# A Work in progress



## go_fish (Mar 16, 2013)

Im just so happy at how this is turning out. Its my first kitless fountain pen.







Its a Fire Ribbon blank from 043 Turning. I was lucky enough to spend some time with Mark for a few hours last weekend. He ran me through how to make a kitless FB. Learnt some damn cool tricks aswell.






I stole the section from the pen we made last week just to see how it would look. Alot of the why this pen has been made has been modified to suit my skills and my lathe. I dont have the $$$ to get the triple start taps and dies so ive made do with what i have sitting in the garage.

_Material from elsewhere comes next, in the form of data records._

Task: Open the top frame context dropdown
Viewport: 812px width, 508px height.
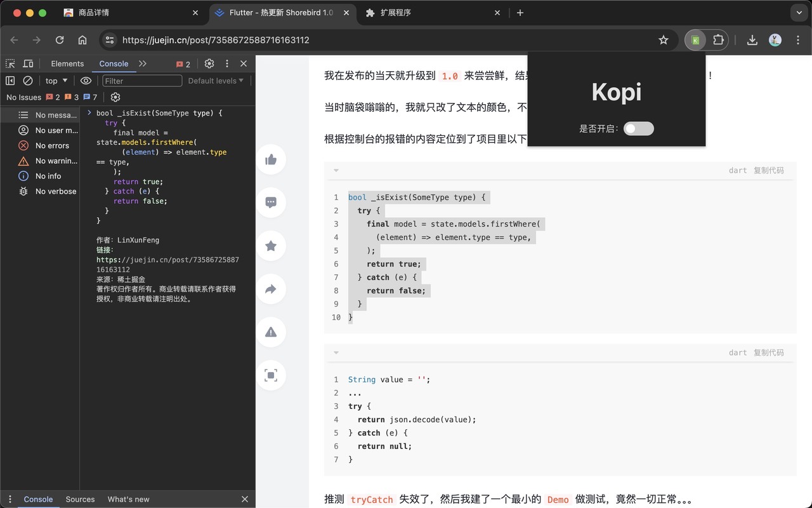Action: 55,81
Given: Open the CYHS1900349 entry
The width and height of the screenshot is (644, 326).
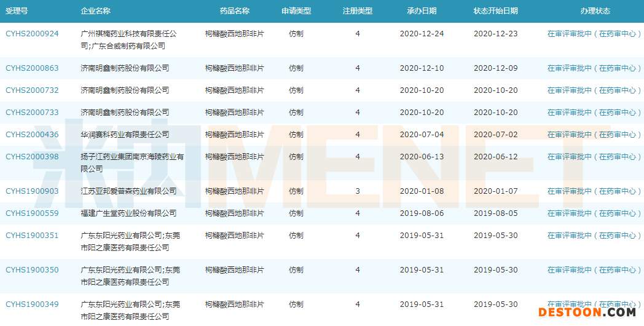Looking at the screenshot, I should 32,304.
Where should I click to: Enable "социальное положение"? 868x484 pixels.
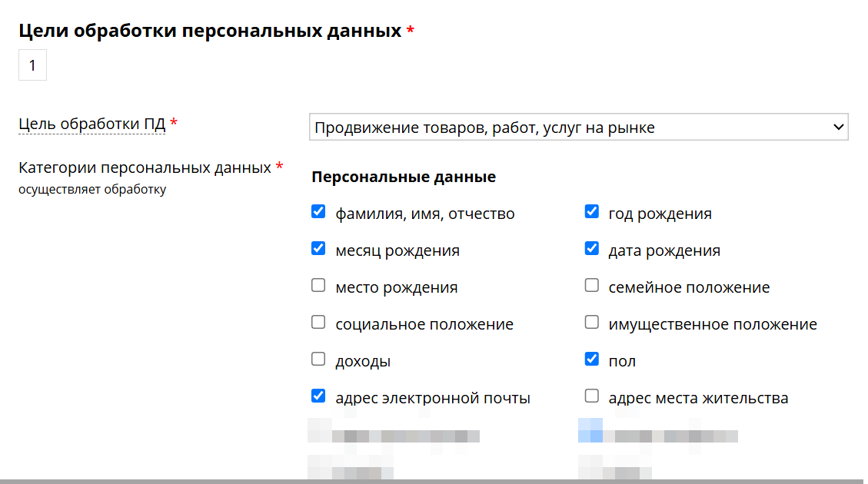[318, 322]
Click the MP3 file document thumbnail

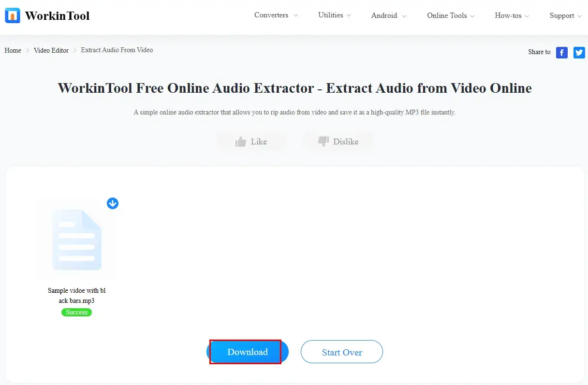(77, 240)
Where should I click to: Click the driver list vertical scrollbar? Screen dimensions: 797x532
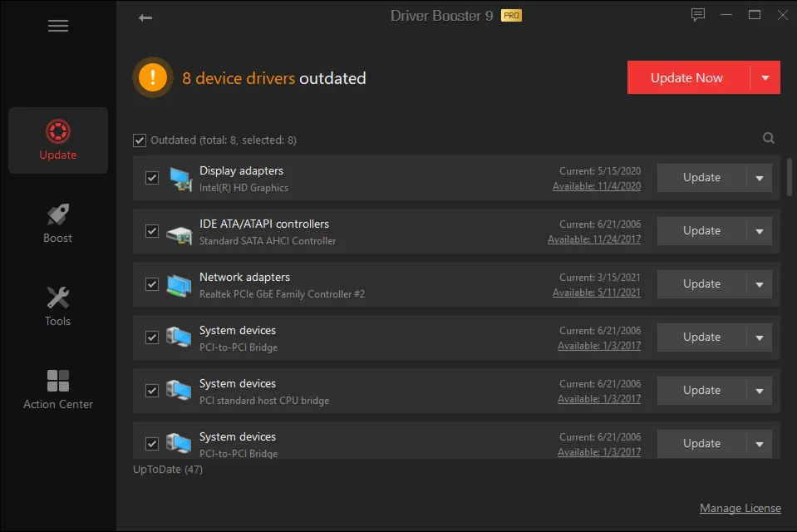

I had planned to turn a section from the same blank but after a few attempts and just as many fails i gave up. There a couple of polishing marks. I'll have to make up a jig to hold the pen fully out of the lathe jaws so i can sand in one step, rather than sand half and then reverse it in the chuck to sand the other half.


Thanks for looking.


----------



## Jim15 (Mar 16, 2013)

Outstanding work, beautiful pen.


----------



## plantman (Mar 16, 2013)

Threads look good, blank is sharp, can't wait to see it finished.  Jim  S


----------



## go_fish (Mar 16, 2013)

Thanks guys!






You can clearly see the marks that i need to sand off and re-polish..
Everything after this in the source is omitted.